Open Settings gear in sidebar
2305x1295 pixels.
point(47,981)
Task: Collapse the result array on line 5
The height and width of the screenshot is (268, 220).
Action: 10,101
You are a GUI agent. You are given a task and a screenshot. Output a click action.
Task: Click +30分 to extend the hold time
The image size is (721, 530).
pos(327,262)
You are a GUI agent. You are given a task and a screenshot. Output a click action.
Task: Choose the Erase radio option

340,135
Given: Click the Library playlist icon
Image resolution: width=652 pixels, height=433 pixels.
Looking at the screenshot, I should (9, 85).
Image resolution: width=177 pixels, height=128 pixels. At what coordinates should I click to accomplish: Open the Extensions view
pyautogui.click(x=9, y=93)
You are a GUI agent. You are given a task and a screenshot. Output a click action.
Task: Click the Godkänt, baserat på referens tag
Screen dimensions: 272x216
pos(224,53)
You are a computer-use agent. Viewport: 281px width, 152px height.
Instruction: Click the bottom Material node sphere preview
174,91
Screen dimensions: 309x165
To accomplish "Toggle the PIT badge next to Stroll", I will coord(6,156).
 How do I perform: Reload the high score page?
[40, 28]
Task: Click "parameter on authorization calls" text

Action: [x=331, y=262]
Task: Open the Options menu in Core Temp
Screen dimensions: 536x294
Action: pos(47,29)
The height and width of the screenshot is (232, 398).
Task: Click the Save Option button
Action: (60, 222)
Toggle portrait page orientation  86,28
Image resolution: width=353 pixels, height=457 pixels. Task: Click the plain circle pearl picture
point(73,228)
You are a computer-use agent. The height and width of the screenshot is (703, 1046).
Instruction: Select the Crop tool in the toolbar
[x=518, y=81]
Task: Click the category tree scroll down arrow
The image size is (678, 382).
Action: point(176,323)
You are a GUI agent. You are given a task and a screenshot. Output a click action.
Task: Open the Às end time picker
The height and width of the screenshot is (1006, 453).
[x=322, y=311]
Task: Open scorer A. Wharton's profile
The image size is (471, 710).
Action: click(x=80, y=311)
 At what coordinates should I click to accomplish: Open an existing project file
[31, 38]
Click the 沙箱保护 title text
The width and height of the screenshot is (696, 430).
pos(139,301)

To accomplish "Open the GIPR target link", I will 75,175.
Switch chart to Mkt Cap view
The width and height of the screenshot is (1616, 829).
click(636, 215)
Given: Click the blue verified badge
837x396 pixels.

━━━━

Exercise: The task requires an exact copy of all the lines above.

Answer to the problem:
Open Settings gear in sidebar
2305x1295 pixels.
point(47,981)
Task: Collapse the result array on line 5
The height and width of the screenshot is (268, 220).
Action: 10,101
You are a GUI agent. You are given a task and a screenshot. Output a click action.
Task: Click +30分 to extend the hold time
The image size is (721, 530).
pos(327,262)
You are a GUI agent. You are given a task and a screenshot. Output a click action.
Task: Choose the Erase radio option

340,135
Given: Click the Library playlist icon
Image resolution: width=652 pixels, height=433 pixels.
Looking at the screenshot, I should (9, 85).
Image resolution: width=177 pixels, height=128 pixels. At what coordinates should I click to accomplish: Open the Extensions view
pyautogui.click(x=9, y=93)
You are a GUI agent. You are given a task and a screenshot. Output a click action.
Task: Click the Godkänt, baserat på referens tag
Screen dimensions: 272x216
pos(224,53)
You are a computer-use agent. Viewport: 281px width, 152px height.
Instruction: Click the bottom Material node sphere preview
174,91
Screen dimensions: 309x165
To accomplish "Toggle the PIT badge next to Stroll", I will coord(6,156).
 How do I perform: Reload the high score page?
[40, 28]
Task: Click "parameter on authorization calls" text

Action: [x=331, y=262]
Task: Open the Options menu in Core Temp
Screen dimensions: 536x294
Action: pos(47,29)
The height and width of the screenshot is (232, 398).
Task: Click the Save Option button
Action: (60, 222)
Toggle portrait page orientation  86,28
Image resolution: width=353 pixels, height=457 pixels. Task: Click the plain circle pearl picture
point(73,228)
You are a computer-use agent. The height and width of the screenshot is (703, 1046).
Instruction: Select the Crop tool in the toolbar
[x=518, y=81]
Task: Click the category tree scroll down arrow
The image size is (678, 382).
Action: point(176,323)
You are a GUI agent. You are given a task and a screenshot. Output a click action.
Task: Open the Às end time picker
The height and width of the screenshot is (1006, 453).
[x=322, y=311]
Task: Open scorer A. Wharton's profile
The image size is (471, 710).
Action: click(x=80, y=311)
 At what coordinates should I click to accomplish: Open an existing project file
[31, 38]
Click the 沙箱保护 title text
The width and height of the screenshot is (696, 430).
pos(139,301)

To accomplish "Open the GIPR target link", I will 75,175.
Switch chart to Mkt Cap view
The width and height of the screenshot is (1616, 829).
click(636, 215)
Given: Click the blue verified badge
837x396 pixels.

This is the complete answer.